## TASK GOAL
Resume the interview with Rishi Dastidar below, continuing from its final sentence.

## DOCUMENT TEXT
□ □ □ □ □

Rishi Dastidar: Yes, and that’s consistent with the thought that, out of everything I’ve published, this is possibly the least sure I’ve been about a collection. I don’t know whether that marks a deepening of thought or deepening of style, but there’s definitely a comparison to be made between the very high concept certainty of Neptune’s Projects and Saffron Jack, and this book, which feels a lot more tentative. So, I don’t think it’s a particular accident that those motifs around transience came in. I was trying to find ways of saying all this stuff is just writ in water, really.

At the same time, I’m trying to play with the fact that, yes, I am saying that, but I’d also like you to remember I’m saying it. It’s semi-deliberate. I like that sense of paradox. When I teach, I lean on the Clive James idea that a poem is the only art form where you can order a coffee, and even before the drink has gone cold, you could have written something that will still be read in five hundred years’ time. Up to this point, I have been absolutely powered by the notion of writing for permanence, and so I don’t think it’s an accident that what I’ve been writing has ended up being something that fundamentally acknowledges the fact that permanence is probably very unlikely [laughs].

Sarah: At the same time though, across all your books, you’ve been interested in history, in a variety of ways. And that’s true of this book, no less. There are numerous poems here that evoke and invoke poets of the past. There’s the poem ‘An argument for his City’ where we seem to walk among the ghosts in the City of London. Was there a slightly different edge to the historical encounters here?

Rishi: I think I was just trying not to be as bombastic. A lot of it comes back to trying not to be as high concept about things. Trying not to say, ‘here is a big idea’. It’s more of a gentle meander – this sense of things emerging, bubbling up, and then asking, ‘what’s going on there?’ And this dovetails with approaches to history. You can come at it from a very top-down school of thought, of being told how things are supposed to have happened. But I’m much more interested in, and drawn to, the things that happened away from the timeline. What happened that we don’t actually know about? That’s where the more interesting stories are. I love that sense of everyone having their own narrative, everyone playing their own role.

□ □ □ □ □

## GIVEN INFORMATION
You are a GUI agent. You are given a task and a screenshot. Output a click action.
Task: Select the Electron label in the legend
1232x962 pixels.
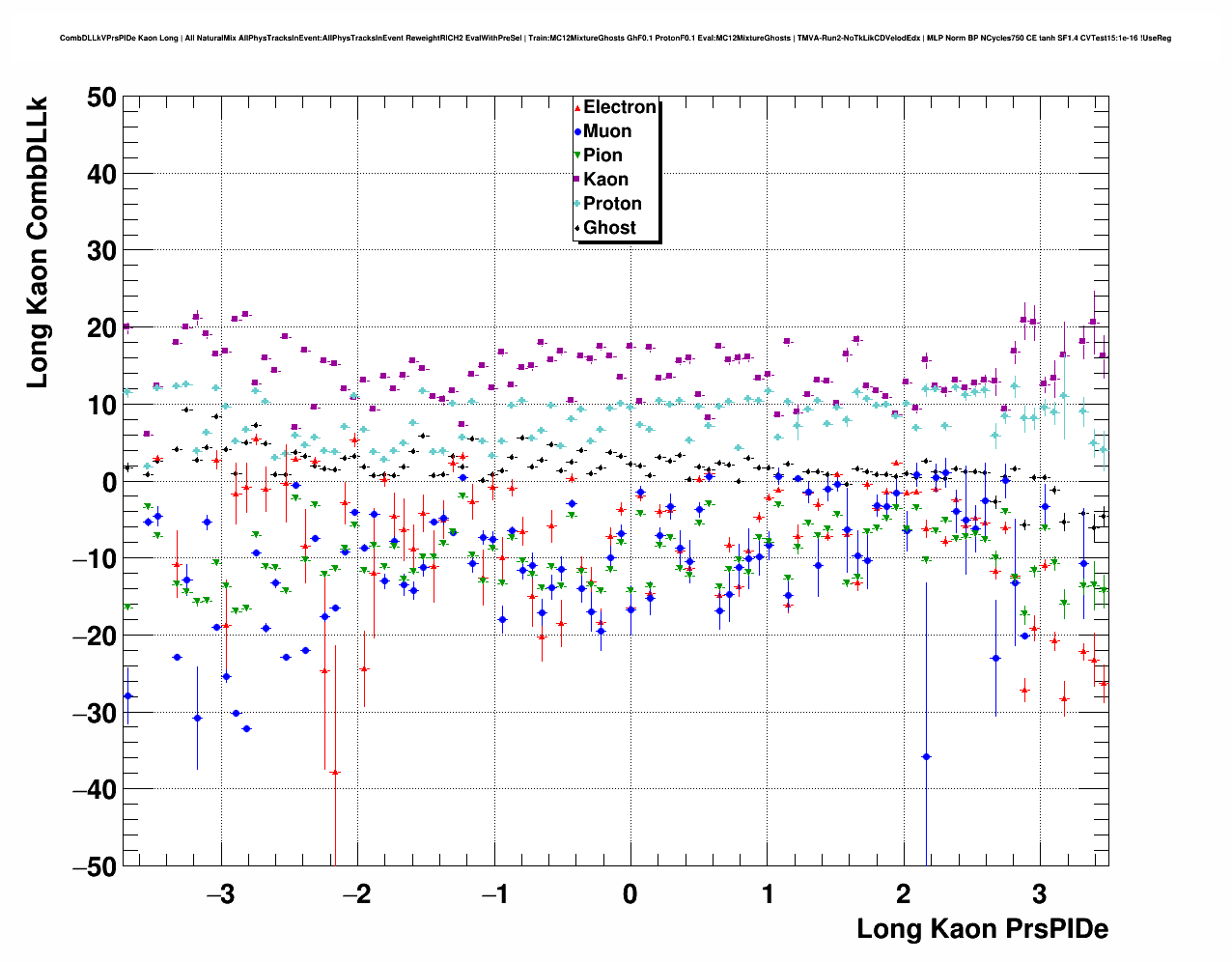point(620,107)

□ □ □ □ □

## RESPONSE TO THIS EXERCISE
‘An argument for his City’ is a perfect example of that. How do you capture one thousand, two thousand years? Below the superficiality of trade and deals and exchange, there are actual lives there. People can be born into families that do the same thing over seven or eight generations, but each is its own life. When we think of a city, we think of finance and capital, but these are human inventions. Mad, crazy human inventions. Underlying every grand idea is a micro-story, or a micro-history. I’ve always found poetry to be a really interesting way of getting there, illuminating what’s bubbling underneath.

Sarah: I liked what you said about an apparent superficiality giving way to more depth than we might intuit. I feel as though that speaks to the book’s general interest in work, and the office in particular, which feels like underused terrain in contemporary poetry. You have an ability to find something rich in a world that others might think of as inherently shallow or superficial. I’m thinking of your ‘On bullshit jobs’, and the fun you have with that refrain, of just the word ‘office’ repeated seven times every two lines.

Rishi: [Laughs] yeah. So, this is actually a more longstanding idea. In my first collection, Ticker Tape, there was a poem called ‘Diversity Campaign’ which started from a client workshop I was in. It was around 2015, so there was a lot of talk about how we start to think, or talk about diversity in a marketing sort of way. You could sense, even then, that this was going to be a very shallow and naïve engagement with the subject, and that leached into the poem.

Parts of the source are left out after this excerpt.